Nurturing biodiversity in agricultural practices can offer a resilient solution to the challenges highlighted by Fatma and Mona. By diversifying the types of crops grown, especially with the inclusion of native and varied species that thrive across different seasons/conditions, farmers can reduce dependency on a few types of year-round crops and enhance the stability of food supply chains. This biodiversity not only mitigates the risks from climatic shifts affecting crop seasonality but also enriches the soil, reduces pest outbreaks, and supports local ecosystems. This approach not only helps in maintaining the ecological balance and fight climate change, but also aids in preserving the genetic diversity crucial for food security.  

  • Sustainable innovation from farm to fork 

Commitment to transformative change for our agri-food systems means moving from funneling solutions into layering of development options. It requires a portfolio of integrated actions to cater for the complexity of the system and the interlinked challenge beforehand.  

At UNDP, our agri-food portfolio draws on our expertise in climate change and biodiversity, our mission on inclusive growth, and the strategic innovation toolbox as an enabler. 

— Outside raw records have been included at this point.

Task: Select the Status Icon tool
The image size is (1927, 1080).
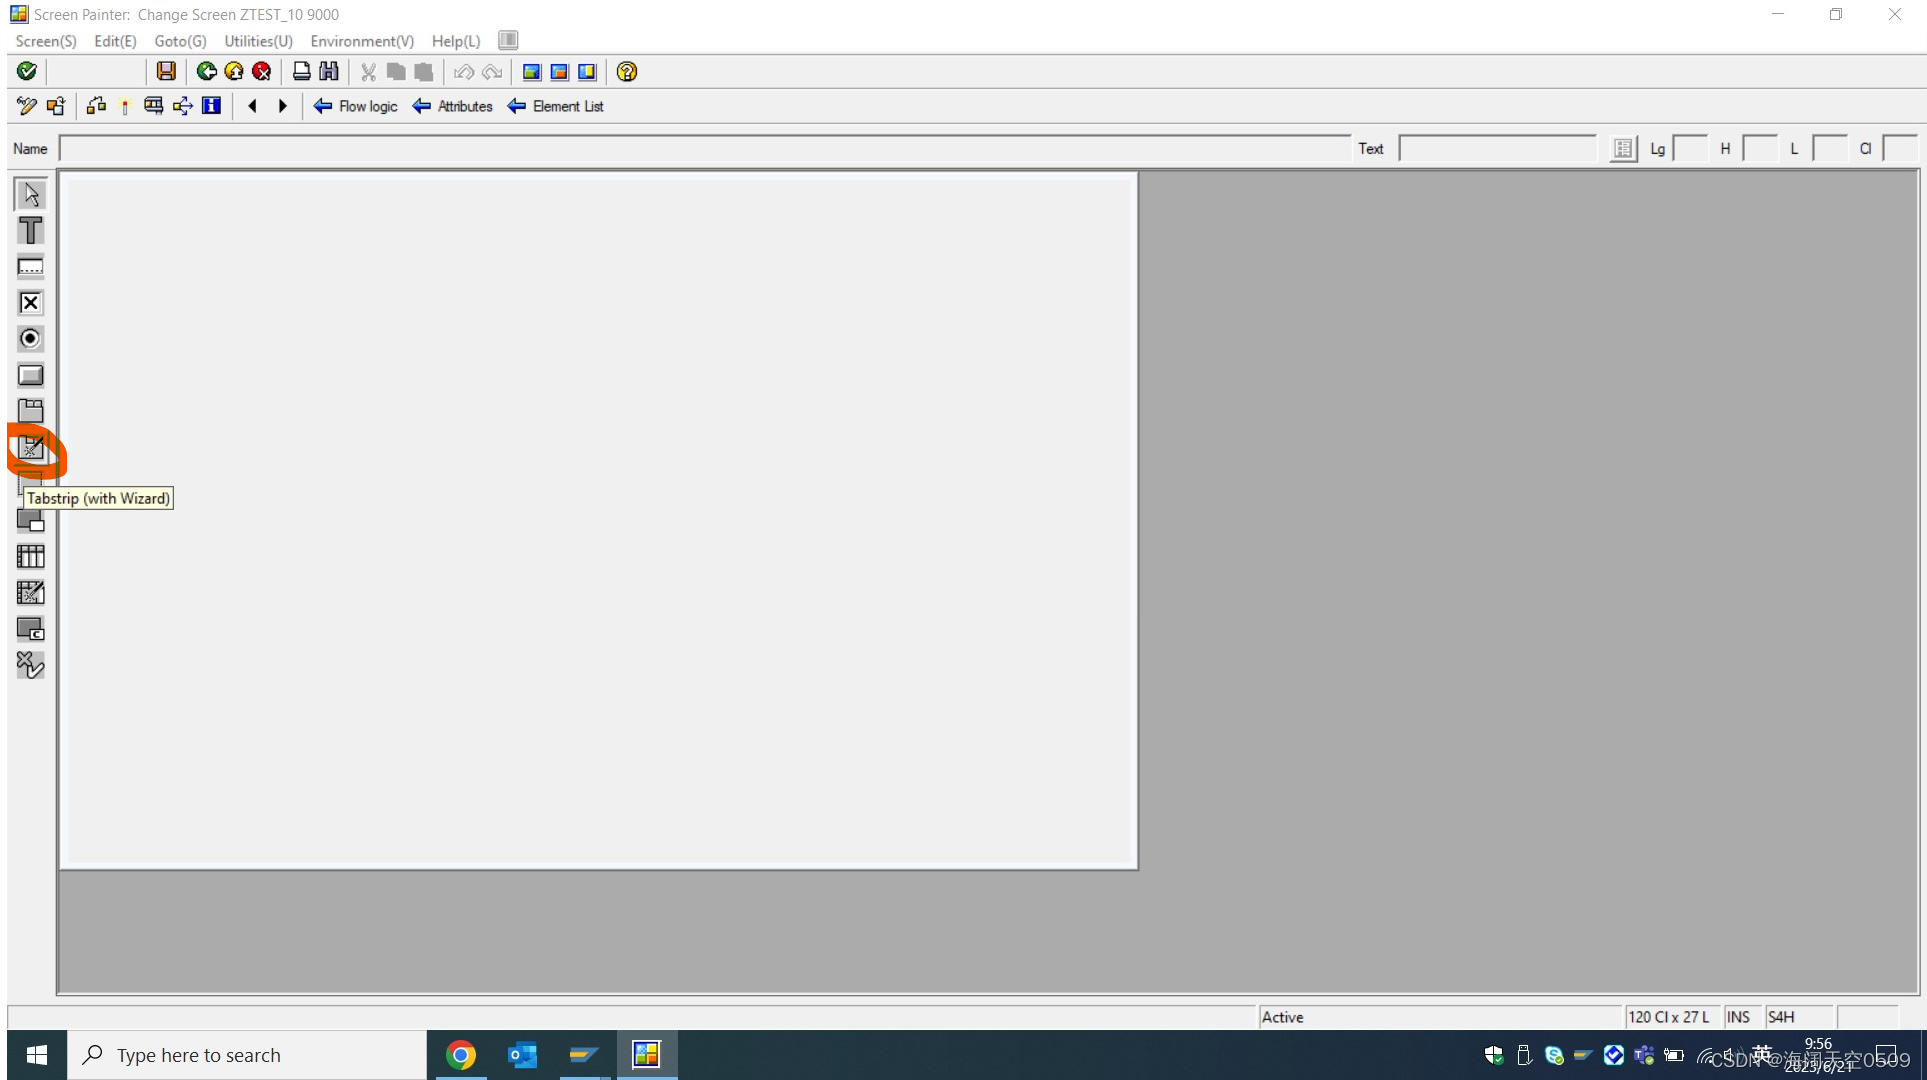Action: [x=30, y=663]
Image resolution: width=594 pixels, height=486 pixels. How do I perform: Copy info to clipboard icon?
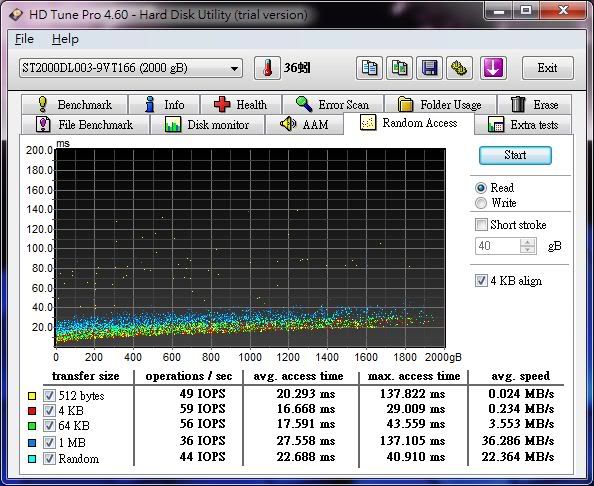[369, 68]
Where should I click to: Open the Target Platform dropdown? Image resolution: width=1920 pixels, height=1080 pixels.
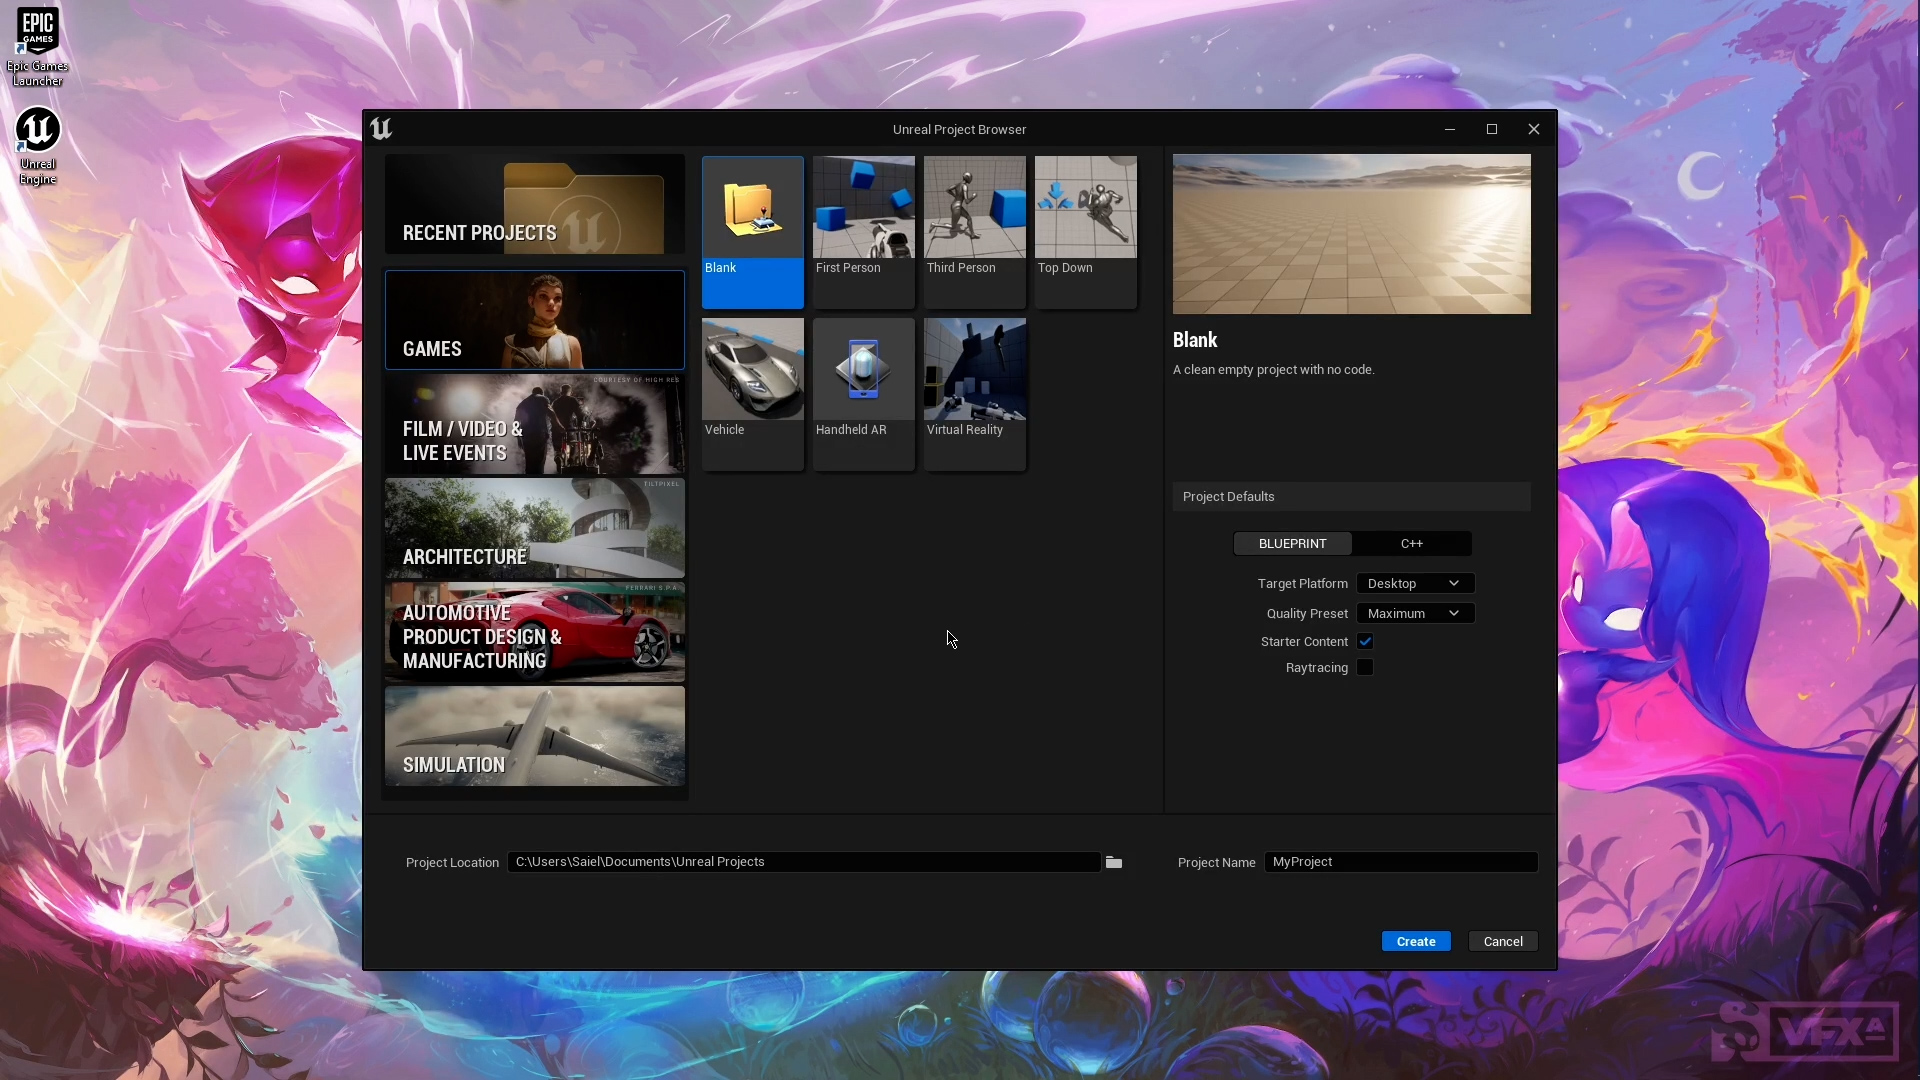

Previous efforts have developed a journey of learnings and action tackling the different elements of the system. Regulating frameworks was tested for shifting production patterns, a market system approach was used to achieve resilience of small holder farmers and behavioral nudges were explored to influence sustainable consumption patterns of food.  

To deepen and accelerate impact, we do not substitute solutions, but rather more building blocks into a portfolio that cater to the presented challenges. Those building blocks emerge from learning and engaging with partners and stakeholders.  

On this front a new cycle of learning and action are in motion for four strategic options They are intended to enable biological diversity when it comes to the food we produce, process, and consume: 

  1. Innovative regulatory frameworks that facilitate sustainable product innovation and impact investment in the food sector. This would incentivize more research and development that integrate heterogeneous ingredients and experiment with local resilience supply chains. 
  2. Enabling infrastructure and supporting mechanisms for adaptive agri-solutions such as an inclusive contract farming model. This can, not only promote diversity in crop cultivation but also enable small holder farmers suffering from implications of climate change. 
  3. Participatory dialogue among various stakeholders within the farm to fork value chain to align efforts, make sense out of current programmes, and catalyze conversations on food biodiversity. 
  4. Investing in behavioral science to develop awareness and shift to responsible behavior among businesses and consumers when it comes to our food choices and consumption. 

We are set to initiate a new round of interventions and experiments taking a leap into scalable solutions and inviting partners to join in co-creating and co-investing in a common intent.